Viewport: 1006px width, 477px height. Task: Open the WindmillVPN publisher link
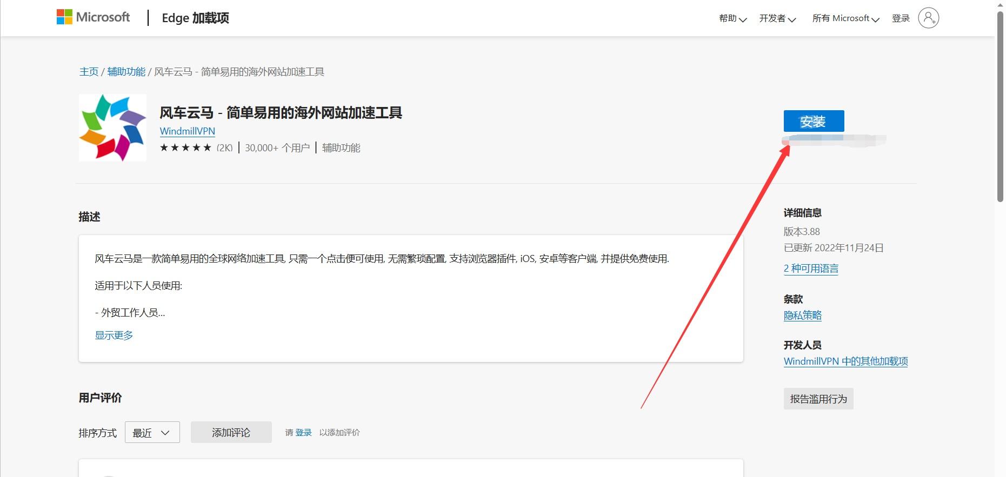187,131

...

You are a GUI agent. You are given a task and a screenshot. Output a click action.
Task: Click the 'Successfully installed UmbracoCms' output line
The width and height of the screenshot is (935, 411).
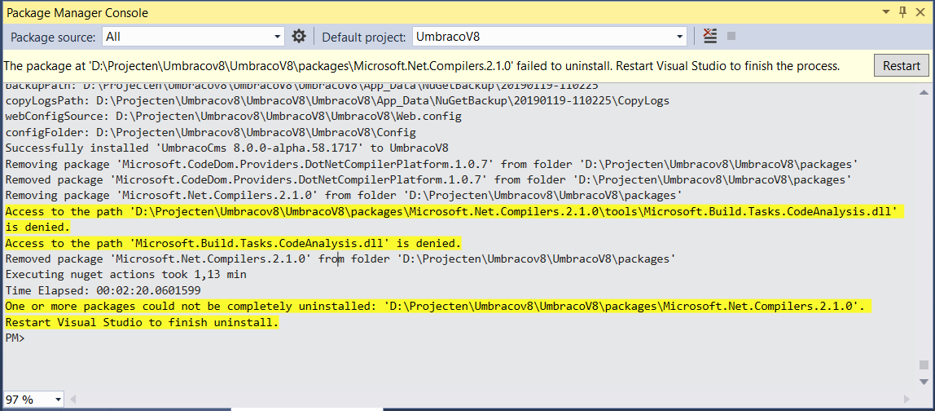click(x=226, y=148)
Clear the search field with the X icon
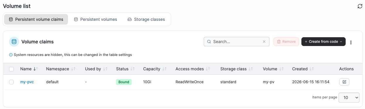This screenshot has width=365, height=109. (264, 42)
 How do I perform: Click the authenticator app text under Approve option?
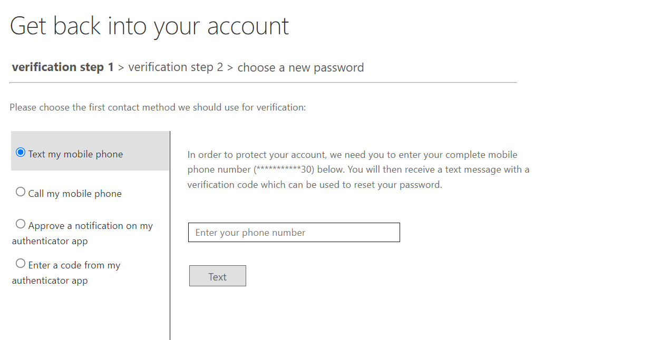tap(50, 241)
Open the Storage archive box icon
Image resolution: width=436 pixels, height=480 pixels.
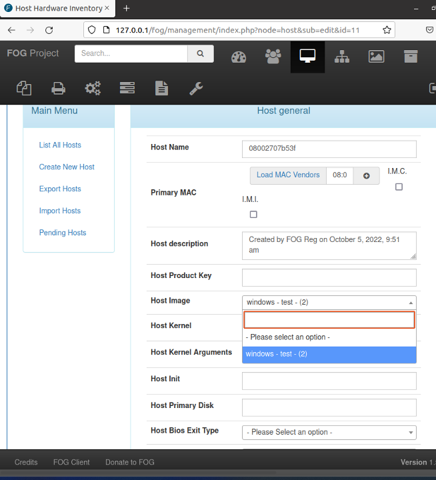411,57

...

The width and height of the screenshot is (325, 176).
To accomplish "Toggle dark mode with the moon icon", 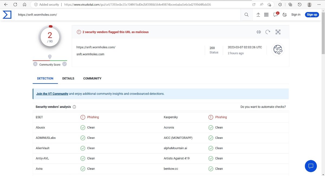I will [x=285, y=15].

EXERCISE PROMPT: What you write out is the stretch of entries from the line containing "The width and height of the screenshot is (935, 411)." to the line containing "Open the Storage archive box icon", word for word, with both end lines and no pictures.

ANSWER BELOW:
The width and height of the screenshot is (935, 411).
click(x=226, y=148)
Clear the search field with the X icon
This screenshot has width=365, height=109. (264, 42)
 How do I perform: Click the authenticator app text under Approve option?
tap(50, 241)
Open the Storage archive box icon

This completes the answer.